RECORDS FOR THIS TASK: Begin

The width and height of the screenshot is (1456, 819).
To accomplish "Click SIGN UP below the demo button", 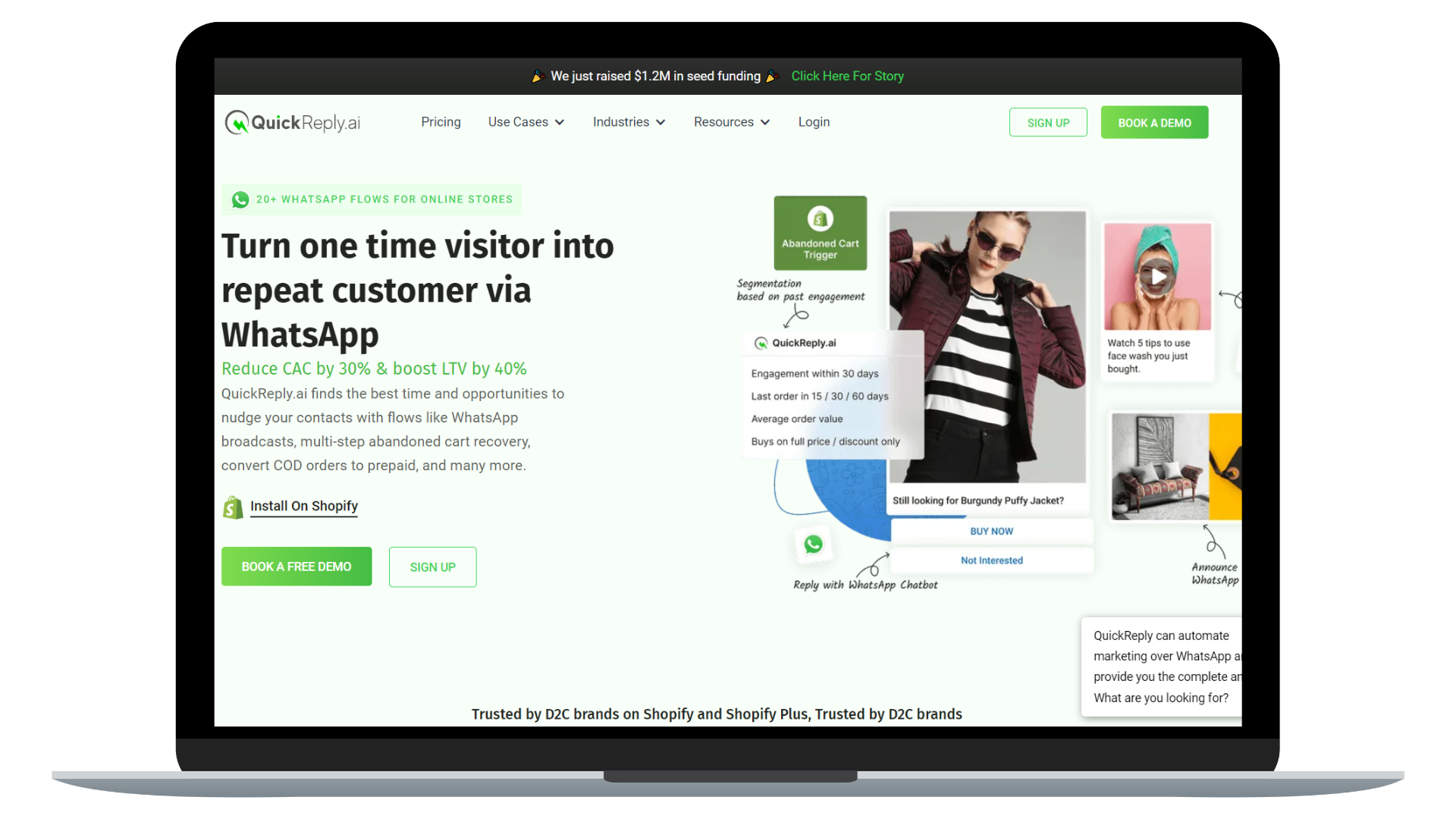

RECORDS FOR THIS TASK: End
RECORDS FOR THIS TASK: Begin

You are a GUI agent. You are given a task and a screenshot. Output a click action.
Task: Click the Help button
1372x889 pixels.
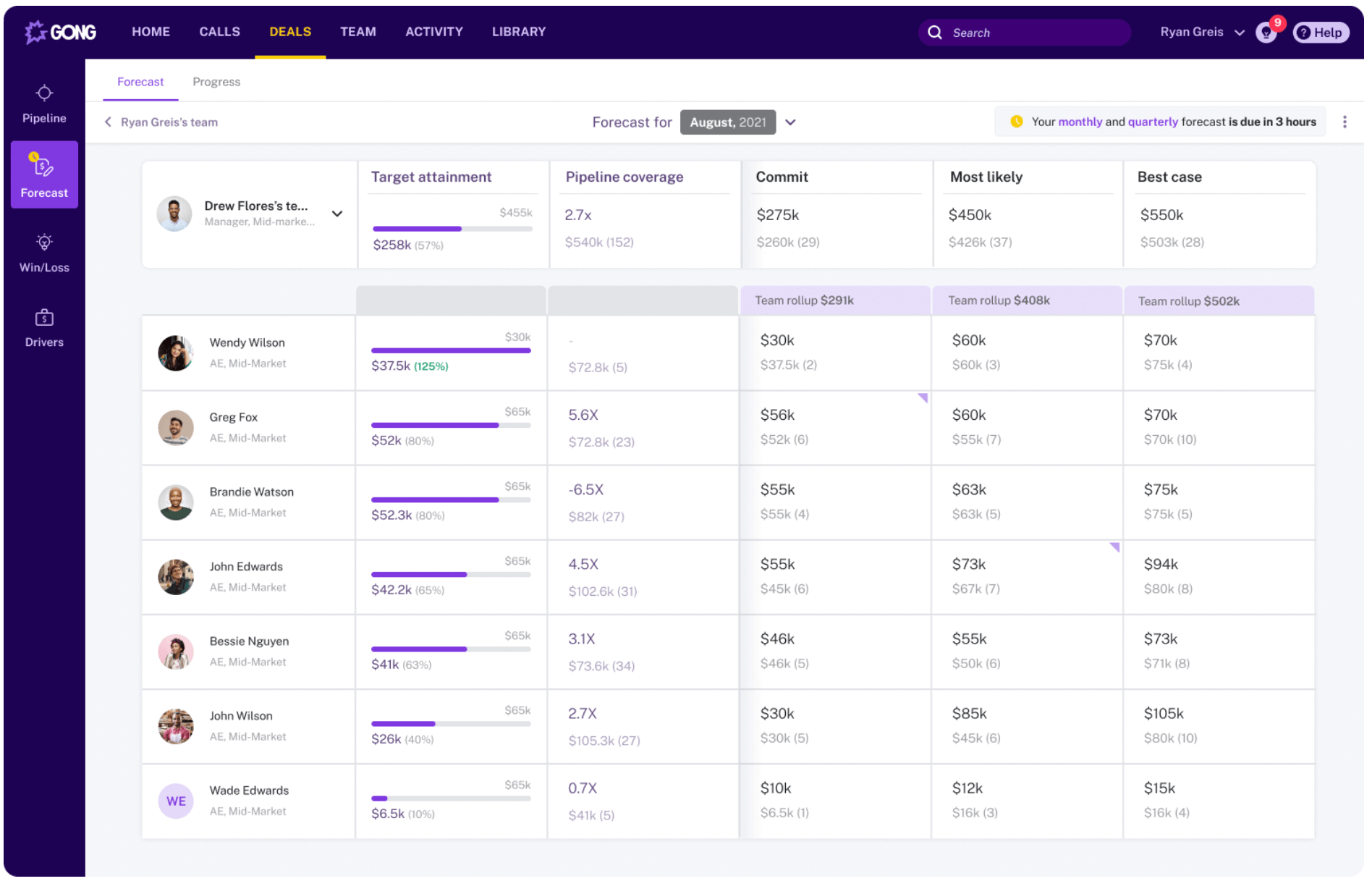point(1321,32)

RECORDS FOR THIS TASK: End
RECORDS FOR THIS TASK: Begin

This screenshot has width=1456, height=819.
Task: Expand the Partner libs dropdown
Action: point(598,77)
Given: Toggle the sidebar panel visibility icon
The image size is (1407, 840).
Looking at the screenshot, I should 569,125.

RECORDS FOR THIS TASK: End

[REQUIRED WORK] Word for word, restate the lines above from the one with "The width and" through the one with "SIGN UP below", keeping both ends and dropping the pictures.

[TASK RESULT]
The width and height of the screenshot is (1456, 819).
To accomplish "Click SIGN UP below the demo button", 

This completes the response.